Samuel Alexander Kinnier Wilson (December 6, 1878 – May 12, 1937) was an American-born British neurologist. His research of hepatolenticular degeneration led the disease to be named after him as Wilson's disease. He was the father of British Assyriologist James Kinnier Wilson.

==Biography==
He was born in Cedarville, New Jersey. A year after Wilson's birth, his father died and his family moved to Edinburgh. In 1902 he graduated with an M.B. from the University of Edinburgh Medical School, and during the following year he received his B.Sc. in physiology. Afterwards he traveled to Paris, where he studied with neurologists Pierre Marie (1853–1940) and Joseph Babinski (1857–1932). In 1905 he relocated to London, where he worked as registrar and pathologist at the National Hospital, Queens Square. Later, he was appointed professor of neurology at King's College Hospital.

Kinnier Wilson at Westminster Hospital was the first to be given a specialized neurological appointment at a general hospital ...

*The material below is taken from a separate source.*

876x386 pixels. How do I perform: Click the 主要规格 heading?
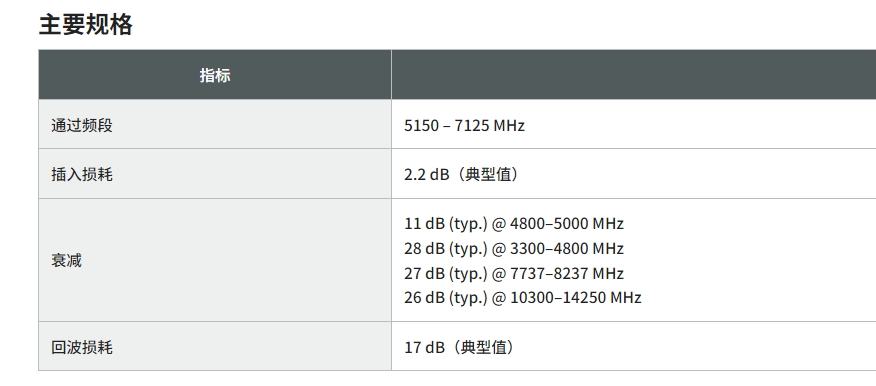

Wilson specialized in clinical neurology, and made important contributions in his studies of epilepsy, narcolepsy, apraxia and speech disorders. He described hepatolenticular degeneration in his Gold Medal winning M.D. dissertation of 1912 titled "Progressive lenticular degeneration" from the University of Edinburgh Medical School. He was honored for his research of the disease, and afterwards the disorder became known as "Wilson's disease". From his treatise, he is credited for introducing the term "extrapyramidal" into neurological medicine.

Wilson published several influential works in the field of neurology, and in 1920 was founding editor of the Journal of Neurology and Psychopathology, later to become known as the Journal of Neurology, Neurosurgery, and Psychiatry. In 1940, his two-volume work, Neurology, was published posthumously.

Just before his death, Sir Charles Sherrington (1857–1952) had been working with Dr. Edgar Adrian (later Lord Adrian of Cambridge, 1889–1977) on getting him elected as a Fellow of the Royal Society.